That said, the two views expressed above offer a look into what is good about more jobs/hiring; more money flow. What is bad about rising continuing claims, less money flow. Those receiving benefits have some money flow, but obviously not enough. Those who have quit looking… must be living off of saving or receive other welfare benefits from the government… reverse money flow. Putting this data in perspective helps me understand why GDP growth is flat. Without growth in money flow from jobs and wages commerce suffers or growth becomes stagnant. If government spending drops along with these areas it puts more pressure on commerce. Adding it all up and you see why corporate earnings growth has slowed the last three quarters. If we add in the estimates for first quarter earnings growth at zero you get the picture of why the markets may be working on borrowed time.

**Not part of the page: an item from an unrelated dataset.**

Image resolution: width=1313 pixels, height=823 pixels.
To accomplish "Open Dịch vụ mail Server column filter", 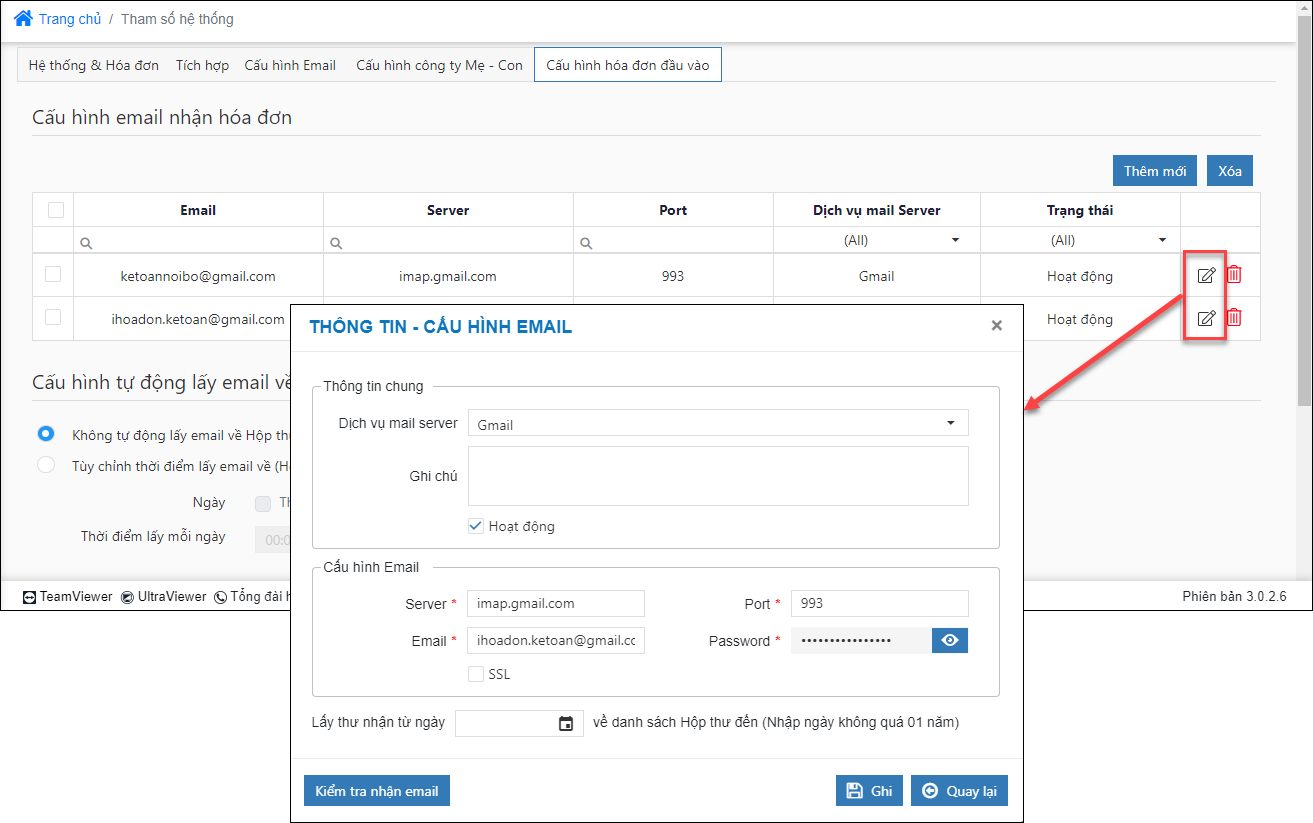I will pos(876,240).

The Philly Fed index slowed to 5.2 in February and well below the expected 8 in the forecast. This supports the data from the Empire state index which fell to 7.8 missing forecasts as well. Again what does it mean? Simple version is manufacturing in these regions are slowing. If we are producing less, we are selling less and again we are back to the money flow issue. Both indexes are believed to give some indication of what the direction of the ISM manufacturing report will take, it is issued monthly based on the national manufacturing growth or decline. One additional input for the manufacturing sector is a stronger dollar. Manufacturing is top-heavy on the exporting side, and a stronger dollar will cool the pace of growth due to the highest currency cost. Let’s just go with the simple view… less cash flow in the manufacturing sector in January equals slowing money flow in the economy.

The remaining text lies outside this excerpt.